EXCERPT TO READ>
>> START

Hypothesis Testing in statistics

Hypothesis testing in statistics is a statistical method or procedure of making inferences (logical conclusions) about the unknown population parameters under study from the sample observation by testing a hypothesis weather it is to reject or to accept.
In other words, it is a statistical test commonly used to make decision on the estimates of population parameters by testing the validity of the estimation made. The main objective of the hypothesis testing is to make decision whether to reject or to accept the hypothesis being tested, on the basis of sample data.

What is hypothesis testing?

In its elementary stage, a hypothesis may be any hunch, guess, imaginative idea which becomes the basis for investigation. A hypothesis is a tentative generalization, the validity of which remains to be tested. In other words, a statistical hypothesis is a statement about the parameter(s) of the population from which the samples are drawn. A hypothesis may be true or may not be true.
According to Webster, hypothesis is defined as “ A tentative theory or supposition provisionally adopted to explain certain facts and to guide in the investigation of others”.

>> END

GIVEN PROBLEM>
Repeat the passage from the text on hypothesis testing, starting with "What is hypothesis" and going on through "not be true.". The records come from a separate source and are unrelated to the text on hypothesis testing.

ENTRIES SUPPLIED>

>> START

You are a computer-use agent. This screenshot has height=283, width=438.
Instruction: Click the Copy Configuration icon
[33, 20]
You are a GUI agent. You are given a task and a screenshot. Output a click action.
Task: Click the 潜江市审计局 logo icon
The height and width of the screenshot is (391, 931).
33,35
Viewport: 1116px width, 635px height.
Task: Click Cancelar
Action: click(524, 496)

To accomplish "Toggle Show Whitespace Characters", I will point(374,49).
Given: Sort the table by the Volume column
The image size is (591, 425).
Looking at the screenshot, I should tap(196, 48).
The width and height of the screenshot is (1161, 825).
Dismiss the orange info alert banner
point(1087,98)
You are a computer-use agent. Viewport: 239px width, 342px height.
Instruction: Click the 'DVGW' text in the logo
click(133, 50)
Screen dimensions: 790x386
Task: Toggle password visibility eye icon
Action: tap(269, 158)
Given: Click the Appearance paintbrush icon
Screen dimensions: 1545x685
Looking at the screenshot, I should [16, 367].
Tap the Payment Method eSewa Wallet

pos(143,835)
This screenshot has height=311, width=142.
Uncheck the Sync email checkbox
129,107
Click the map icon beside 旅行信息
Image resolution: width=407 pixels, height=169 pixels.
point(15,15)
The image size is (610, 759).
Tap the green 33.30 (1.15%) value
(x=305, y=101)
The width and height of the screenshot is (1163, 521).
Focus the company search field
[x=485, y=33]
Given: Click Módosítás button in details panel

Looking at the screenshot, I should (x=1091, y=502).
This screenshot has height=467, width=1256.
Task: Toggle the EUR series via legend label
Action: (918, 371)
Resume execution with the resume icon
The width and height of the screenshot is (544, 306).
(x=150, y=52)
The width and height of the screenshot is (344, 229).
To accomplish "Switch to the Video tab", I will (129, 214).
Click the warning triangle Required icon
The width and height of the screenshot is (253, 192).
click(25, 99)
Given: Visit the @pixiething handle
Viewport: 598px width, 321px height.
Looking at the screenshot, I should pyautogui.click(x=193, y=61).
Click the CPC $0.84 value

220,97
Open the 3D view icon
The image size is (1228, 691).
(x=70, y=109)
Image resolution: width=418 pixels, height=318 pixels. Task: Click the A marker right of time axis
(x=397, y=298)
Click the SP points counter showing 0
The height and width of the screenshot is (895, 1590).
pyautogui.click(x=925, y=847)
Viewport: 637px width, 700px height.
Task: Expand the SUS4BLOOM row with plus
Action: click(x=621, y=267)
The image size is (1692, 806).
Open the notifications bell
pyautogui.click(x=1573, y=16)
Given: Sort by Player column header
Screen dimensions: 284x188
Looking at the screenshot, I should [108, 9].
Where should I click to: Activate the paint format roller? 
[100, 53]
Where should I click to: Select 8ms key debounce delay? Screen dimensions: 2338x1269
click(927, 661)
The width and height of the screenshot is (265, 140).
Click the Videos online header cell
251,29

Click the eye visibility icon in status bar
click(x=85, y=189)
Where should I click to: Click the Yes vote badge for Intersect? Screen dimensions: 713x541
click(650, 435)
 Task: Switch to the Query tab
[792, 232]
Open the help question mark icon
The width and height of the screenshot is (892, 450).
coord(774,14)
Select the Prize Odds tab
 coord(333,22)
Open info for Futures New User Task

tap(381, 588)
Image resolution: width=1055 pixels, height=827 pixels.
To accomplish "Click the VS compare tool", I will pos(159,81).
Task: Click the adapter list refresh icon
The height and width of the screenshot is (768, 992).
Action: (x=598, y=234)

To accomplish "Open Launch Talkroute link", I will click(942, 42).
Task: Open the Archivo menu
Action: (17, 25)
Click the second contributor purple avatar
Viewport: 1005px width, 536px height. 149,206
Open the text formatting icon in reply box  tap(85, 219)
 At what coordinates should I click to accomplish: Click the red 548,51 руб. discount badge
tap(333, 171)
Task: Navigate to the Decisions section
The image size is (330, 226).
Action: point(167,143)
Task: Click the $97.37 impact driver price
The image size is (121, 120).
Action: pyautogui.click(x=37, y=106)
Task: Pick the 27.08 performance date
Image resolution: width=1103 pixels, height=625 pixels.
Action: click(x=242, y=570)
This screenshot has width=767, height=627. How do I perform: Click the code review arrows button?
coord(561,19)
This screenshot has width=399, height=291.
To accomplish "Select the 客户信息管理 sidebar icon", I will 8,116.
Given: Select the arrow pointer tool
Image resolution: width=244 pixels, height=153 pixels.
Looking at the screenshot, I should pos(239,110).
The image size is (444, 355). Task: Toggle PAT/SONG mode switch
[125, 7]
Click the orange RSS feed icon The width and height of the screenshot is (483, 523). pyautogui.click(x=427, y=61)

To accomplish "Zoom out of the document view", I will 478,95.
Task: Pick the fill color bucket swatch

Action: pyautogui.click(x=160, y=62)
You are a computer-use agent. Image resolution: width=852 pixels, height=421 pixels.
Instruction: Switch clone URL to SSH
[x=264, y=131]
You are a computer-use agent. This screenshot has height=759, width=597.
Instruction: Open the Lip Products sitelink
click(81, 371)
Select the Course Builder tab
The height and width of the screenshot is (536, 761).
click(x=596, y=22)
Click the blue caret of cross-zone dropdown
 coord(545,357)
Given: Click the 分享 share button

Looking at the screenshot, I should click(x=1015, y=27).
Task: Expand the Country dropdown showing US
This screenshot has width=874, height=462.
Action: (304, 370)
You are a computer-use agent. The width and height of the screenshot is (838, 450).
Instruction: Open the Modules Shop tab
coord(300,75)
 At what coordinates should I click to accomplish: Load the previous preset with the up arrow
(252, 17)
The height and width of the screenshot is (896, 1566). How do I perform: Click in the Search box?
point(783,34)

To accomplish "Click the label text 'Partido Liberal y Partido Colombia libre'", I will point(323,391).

>> END

WRITTEN REPLY>
What is hypothesis testing?

In its elementary stage, a hypothesis may be any hunch, guess, imaginative idea which becomes the basis for investigation. A hypothesis is a tentative generalization, the validity of which remains to be tested. In other words, a statistical hypothesis is a statement about the parameter(s) of the population from which the samples are drawn. A hypothesis may be true or may not be true.